Já se falava em neoestatismo na América Latina dos anos 2000 diante da vitória de figuras como Chávez na Venezuela, Nestor Kirchner na Argentina, Lula no Brasil, Correa no Equador e Morales no Bolívia. Agora, mais uma vez, se fala em um retorno ao neoestatismo diante da nova onda de vitórias da esquerda na região. No centro do neoestatismo dos anos 2000 estava a questão da justiça econômica e social e a luta contra a pobreza. Para construir uma América Latina socialmente justa será necessário voltar a esta ideia do “estado arquiteto” como um transformador ativo do sistema econômico.
No caso brasileiro, os operadores do mercado temem que o governo Lula seja demasiadamente intervencionista. É possível equilibrar essa balança?
É compreensível que as forças do mercado tenham medo, e deve-se sempre ter em mente que o que é bom para o mercado financeiro não necessariamente é bom para a economia real como um todo. No Brasil, a desigualdade é um obstáculo de longo prazo para o crescimento econômico, porque se as pessoas comuns não tiverem dinheiro para gastar, as empresas também sofrerão. Acredito que se o governo Lula seguir uma agenda intervencionista racional, toda a economia, incluindo a maioria das empresas privadas, será beneficiada.
Tanto Biden quanto Lula evocam a palavra “reconstrução” para justificar uma maior participação do estado nas economias. Por que essa palavra está na moda entre lideranças mundiais, o que há por trás dela?

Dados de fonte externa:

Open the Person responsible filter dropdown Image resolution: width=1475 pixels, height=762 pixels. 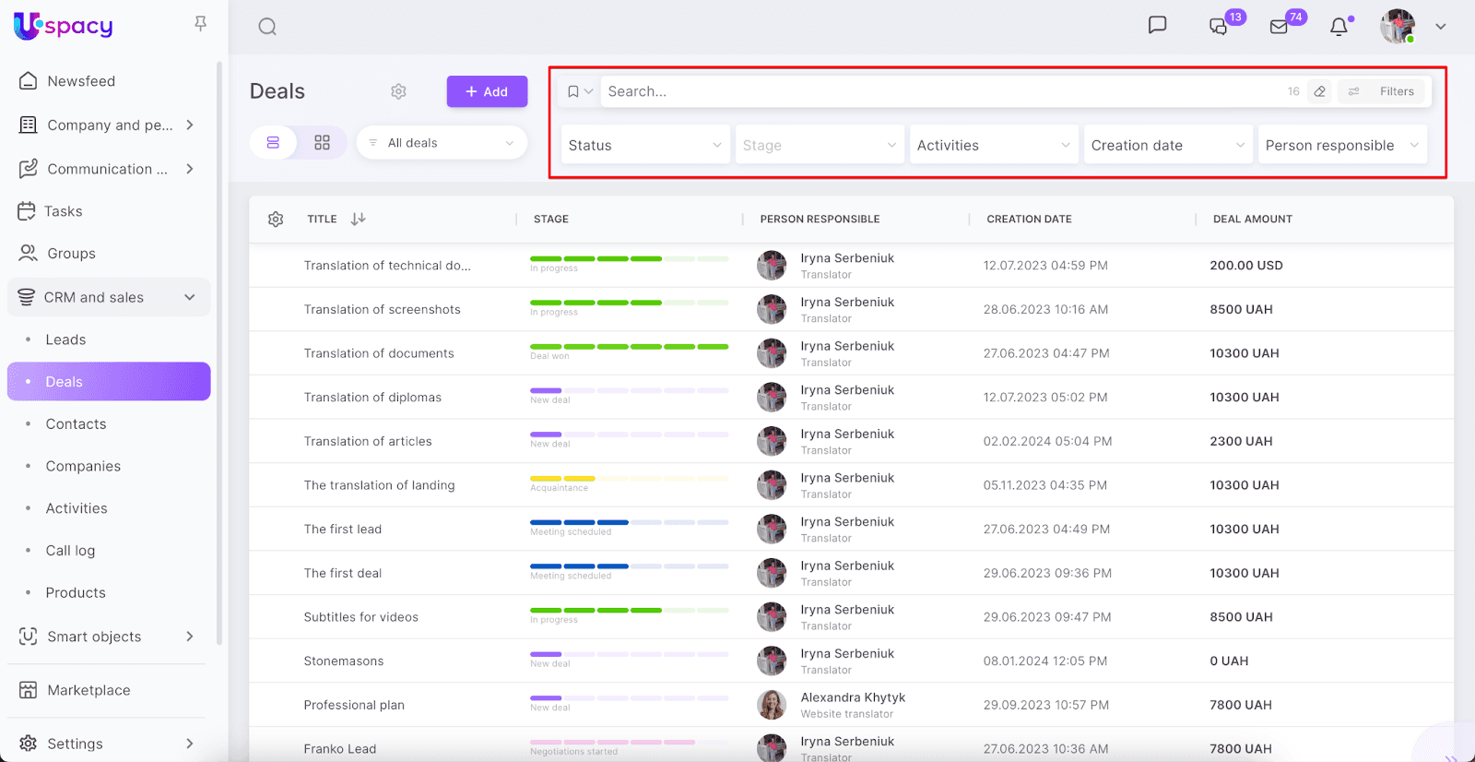(x=1341, y=145)
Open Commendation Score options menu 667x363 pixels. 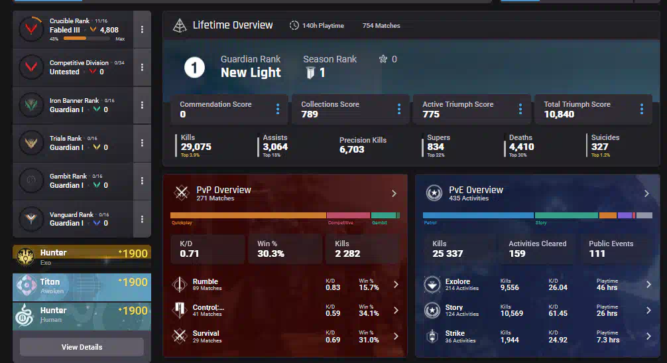(x=278, y=109)
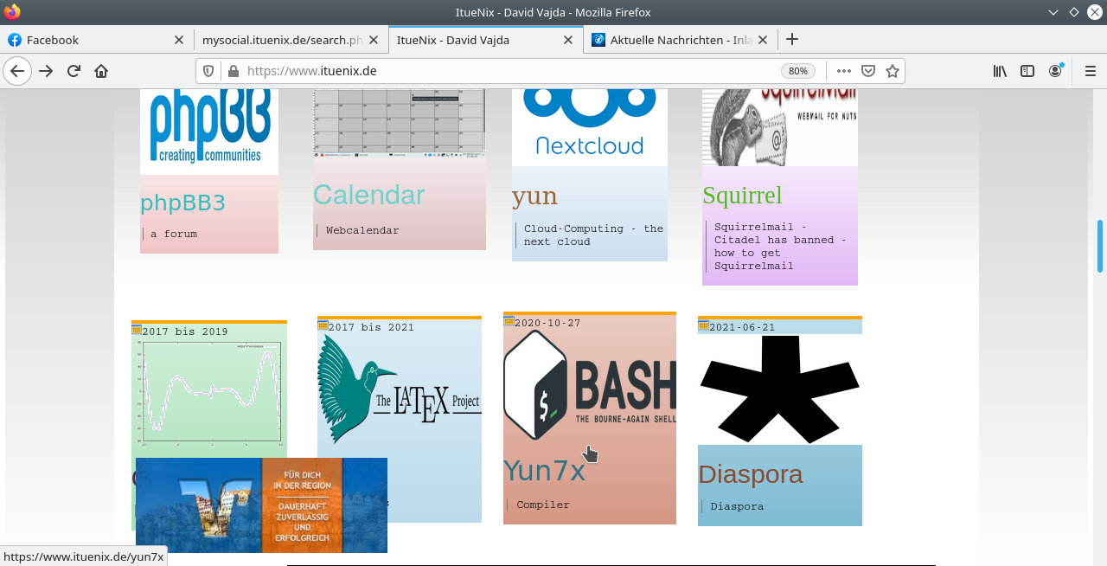Open a new tab with plus button
This screenshot has width=1107, height=566.
coord(792,39)
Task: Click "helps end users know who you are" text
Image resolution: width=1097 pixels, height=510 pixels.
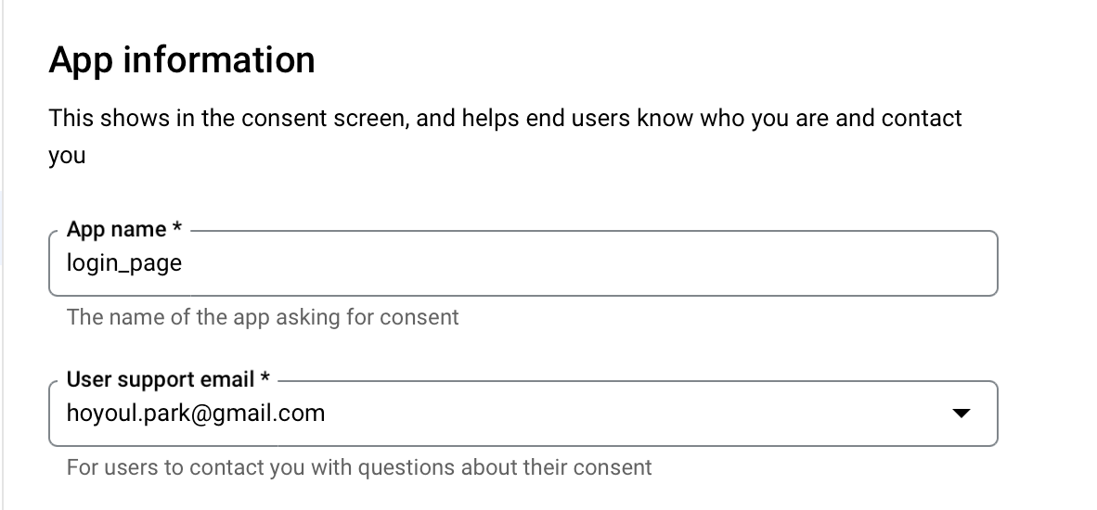Action: point(567,119)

A palavra reconstrução está se tornando moda no discurso político porque, em grande medida, a era neoliberal foi um longo período de demolição de estruturas de apoio que garantem o bem-estar da economia. Precisamos de reconstrução em todos os níveis: social, ambiental e democrático. O recente ataque ao Congresso e às instituições brasileiras é um triste lembrete de quão baixo caiu a autoridade do Estado. As sociedades precisam recuperar urgentemente o sentido do Estado como lugar de participação política, onde o povo decide coletivamente seu destino e a sociedade projeta seu futuro político e econômico.